220 saturating runs, each rescaled by its own fitted half-saturation compute (K) and finding ceiling (Nmax), collapse onto the master curve f′ = t′ / (1 + t′) (black dashed). Faint points are individual run events; the red line is the observed median with its middle-50% band. Bin medians sit within ~10% of the master curve across three orders of magnitude of compute. The scaling behaviour is universal, not codebase-specific.

What this means for buyers

Apex’s return-on-compute is predictable: the same sub-linear law holds run after run, codebase after codebase. Doubling compute adds about 40% to your finding count, not 100%; the next dollar still buys findings, but each one buys fewer than the last. Because the curve is universal, your budget maps to expected coverage in advance. You’re planning against measured behaviour, not a hope.

A ceiling exists, and we can tell when an audit hits it

Some audits saturate: past a point, more compute stops yielding new findings. Among long audits, about one in four (24%) shows a clear ceiling, but the more striking number is the other side: 74% were still scaling at the budget they were given, with only a 2% sliver too ambiguous to call. Most audits, in other words, still had headroom when they stopped.

The bend is visible directly. Each line is one audit, with both axes normalised by that audit’s own totals: every curve runs (0%, 0%) → (100%, 100%), so the only thing that varies is the shape. Saturating audits (red) collect most findings early and flatten; still-scaling audits (blue) track closer to the linear diagonal. We classify the shape with a standard model-selection test (Hill curve vs. power law); the caption gives the exact threshold.

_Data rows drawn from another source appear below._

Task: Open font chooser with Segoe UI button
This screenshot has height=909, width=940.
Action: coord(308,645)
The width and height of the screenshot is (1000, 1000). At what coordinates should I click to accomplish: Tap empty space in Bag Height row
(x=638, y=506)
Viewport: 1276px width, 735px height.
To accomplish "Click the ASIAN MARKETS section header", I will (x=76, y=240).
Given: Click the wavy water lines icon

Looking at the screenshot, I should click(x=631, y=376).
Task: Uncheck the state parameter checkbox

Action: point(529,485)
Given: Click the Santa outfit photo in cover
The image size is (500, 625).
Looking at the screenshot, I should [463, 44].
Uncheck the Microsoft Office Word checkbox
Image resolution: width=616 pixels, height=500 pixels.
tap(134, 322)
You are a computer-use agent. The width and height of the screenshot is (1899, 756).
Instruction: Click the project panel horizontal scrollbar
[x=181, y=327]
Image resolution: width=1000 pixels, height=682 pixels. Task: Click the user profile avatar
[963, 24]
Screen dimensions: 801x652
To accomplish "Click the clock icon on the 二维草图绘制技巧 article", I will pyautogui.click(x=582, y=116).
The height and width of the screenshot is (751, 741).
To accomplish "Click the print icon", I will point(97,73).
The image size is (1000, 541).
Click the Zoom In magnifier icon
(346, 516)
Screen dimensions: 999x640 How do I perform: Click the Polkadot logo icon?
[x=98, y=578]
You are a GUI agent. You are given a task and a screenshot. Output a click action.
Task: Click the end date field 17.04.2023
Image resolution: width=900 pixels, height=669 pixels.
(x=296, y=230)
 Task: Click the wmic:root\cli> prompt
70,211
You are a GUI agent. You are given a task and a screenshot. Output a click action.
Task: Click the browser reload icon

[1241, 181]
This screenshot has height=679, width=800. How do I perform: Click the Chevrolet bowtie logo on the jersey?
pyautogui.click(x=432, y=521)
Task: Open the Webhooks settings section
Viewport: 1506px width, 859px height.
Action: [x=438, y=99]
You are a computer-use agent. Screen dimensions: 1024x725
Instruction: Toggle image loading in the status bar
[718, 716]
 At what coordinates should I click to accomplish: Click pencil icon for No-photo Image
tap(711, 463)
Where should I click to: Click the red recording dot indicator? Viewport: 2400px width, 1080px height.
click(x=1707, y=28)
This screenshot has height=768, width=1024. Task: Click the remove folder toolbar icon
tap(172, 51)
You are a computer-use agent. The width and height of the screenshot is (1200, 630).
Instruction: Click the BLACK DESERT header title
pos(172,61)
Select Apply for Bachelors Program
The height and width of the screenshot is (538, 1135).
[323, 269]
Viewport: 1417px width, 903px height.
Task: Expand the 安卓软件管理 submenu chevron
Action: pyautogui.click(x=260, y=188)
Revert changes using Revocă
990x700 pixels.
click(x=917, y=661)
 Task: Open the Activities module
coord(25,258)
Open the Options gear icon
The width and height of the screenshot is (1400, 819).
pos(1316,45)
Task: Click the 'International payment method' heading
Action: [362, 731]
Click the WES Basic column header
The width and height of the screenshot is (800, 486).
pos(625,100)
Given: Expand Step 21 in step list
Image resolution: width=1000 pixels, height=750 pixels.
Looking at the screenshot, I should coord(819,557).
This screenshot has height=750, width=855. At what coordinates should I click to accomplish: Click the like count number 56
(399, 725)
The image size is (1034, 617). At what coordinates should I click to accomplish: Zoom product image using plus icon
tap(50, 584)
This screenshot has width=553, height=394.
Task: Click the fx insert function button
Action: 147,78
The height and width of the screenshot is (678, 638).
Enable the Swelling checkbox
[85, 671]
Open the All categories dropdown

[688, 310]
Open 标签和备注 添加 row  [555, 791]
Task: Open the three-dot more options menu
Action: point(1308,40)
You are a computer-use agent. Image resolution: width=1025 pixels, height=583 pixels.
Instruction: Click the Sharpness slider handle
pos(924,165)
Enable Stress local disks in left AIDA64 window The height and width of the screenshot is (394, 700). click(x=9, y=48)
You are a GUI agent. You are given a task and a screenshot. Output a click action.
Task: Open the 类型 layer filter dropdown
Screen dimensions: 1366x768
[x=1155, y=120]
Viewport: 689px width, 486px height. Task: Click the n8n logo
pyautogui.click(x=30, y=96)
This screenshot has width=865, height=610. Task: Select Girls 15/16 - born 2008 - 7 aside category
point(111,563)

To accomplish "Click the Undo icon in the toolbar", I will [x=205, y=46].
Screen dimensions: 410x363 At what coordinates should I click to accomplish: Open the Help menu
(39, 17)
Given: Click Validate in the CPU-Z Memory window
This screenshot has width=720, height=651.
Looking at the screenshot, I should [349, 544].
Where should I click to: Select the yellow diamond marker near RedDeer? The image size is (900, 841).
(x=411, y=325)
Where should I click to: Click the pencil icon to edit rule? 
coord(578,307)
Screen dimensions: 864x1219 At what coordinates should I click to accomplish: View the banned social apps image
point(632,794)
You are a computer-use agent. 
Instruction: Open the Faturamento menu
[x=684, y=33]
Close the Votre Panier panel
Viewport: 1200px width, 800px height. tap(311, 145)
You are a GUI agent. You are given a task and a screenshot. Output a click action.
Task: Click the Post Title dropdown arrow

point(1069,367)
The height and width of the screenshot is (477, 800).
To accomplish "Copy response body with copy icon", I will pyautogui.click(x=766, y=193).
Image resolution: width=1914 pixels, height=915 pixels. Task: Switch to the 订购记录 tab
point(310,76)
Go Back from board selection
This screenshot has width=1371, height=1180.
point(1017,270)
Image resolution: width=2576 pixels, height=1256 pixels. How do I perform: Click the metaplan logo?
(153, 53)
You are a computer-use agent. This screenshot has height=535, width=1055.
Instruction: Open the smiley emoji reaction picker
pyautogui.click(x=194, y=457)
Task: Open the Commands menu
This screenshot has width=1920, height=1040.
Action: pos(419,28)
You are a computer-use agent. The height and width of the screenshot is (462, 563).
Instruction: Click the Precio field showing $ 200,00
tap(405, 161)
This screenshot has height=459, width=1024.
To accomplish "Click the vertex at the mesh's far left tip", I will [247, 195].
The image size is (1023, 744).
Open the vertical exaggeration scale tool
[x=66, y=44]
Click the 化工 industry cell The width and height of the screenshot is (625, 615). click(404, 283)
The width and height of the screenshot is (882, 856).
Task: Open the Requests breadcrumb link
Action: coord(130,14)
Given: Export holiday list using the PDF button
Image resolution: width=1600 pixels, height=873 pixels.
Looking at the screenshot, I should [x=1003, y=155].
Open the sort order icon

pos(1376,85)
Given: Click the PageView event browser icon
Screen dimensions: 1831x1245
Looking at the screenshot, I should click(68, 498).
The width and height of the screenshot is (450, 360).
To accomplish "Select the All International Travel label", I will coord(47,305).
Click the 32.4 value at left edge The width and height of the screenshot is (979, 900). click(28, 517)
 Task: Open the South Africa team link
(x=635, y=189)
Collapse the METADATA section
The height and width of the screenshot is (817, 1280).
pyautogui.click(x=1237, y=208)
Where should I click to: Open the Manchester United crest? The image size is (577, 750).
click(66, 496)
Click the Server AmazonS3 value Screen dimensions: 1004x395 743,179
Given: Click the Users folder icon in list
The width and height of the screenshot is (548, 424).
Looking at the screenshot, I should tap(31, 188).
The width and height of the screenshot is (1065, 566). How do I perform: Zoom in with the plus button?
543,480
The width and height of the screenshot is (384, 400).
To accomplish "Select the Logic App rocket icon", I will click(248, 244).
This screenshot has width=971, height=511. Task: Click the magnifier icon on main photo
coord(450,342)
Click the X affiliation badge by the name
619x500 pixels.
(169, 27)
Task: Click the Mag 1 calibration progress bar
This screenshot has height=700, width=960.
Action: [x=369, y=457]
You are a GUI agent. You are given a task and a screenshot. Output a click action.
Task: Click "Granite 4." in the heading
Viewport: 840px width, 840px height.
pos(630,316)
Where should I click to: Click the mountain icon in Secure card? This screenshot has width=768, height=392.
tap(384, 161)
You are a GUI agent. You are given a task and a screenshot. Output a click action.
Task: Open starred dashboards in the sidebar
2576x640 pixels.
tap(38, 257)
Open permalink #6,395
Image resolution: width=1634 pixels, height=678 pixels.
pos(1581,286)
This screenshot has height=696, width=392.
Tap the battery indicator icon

This is the same saturation that produced the master curve in §1. The Hill fit that flags a ceiling here is exactly the fit that hands each run its two constants, half-saturation compute and finding ceiling, and once you rescale by those, these red trajectories are the points that collapse onto the universal curve. Saturation isn’t a separate phenomenon from the scaling law; it is the scaling law, seen at the budgets where it starts to flatten.

Self-normalised cumulative-findings trajectories for representative audits in the cohort. Red = saturating, blue = still-scaling, classified by AIC, a standard penalised goodness-of-fit score, comparing a saturating (Hill) curve against a power law: red is ΔAIC ≤ −4 (saturating fits decisively better); blue is ΔAIC ≥ +4 (power law wins). Thick lines are the per-group median; the dotted diagonal is pure-linear scaling. Because axes are self-normalised, this shows trajectory shape, not finding count. A small codebase that genuinely ran out of bugs and a large one that hit a wall both read as “saturating” here.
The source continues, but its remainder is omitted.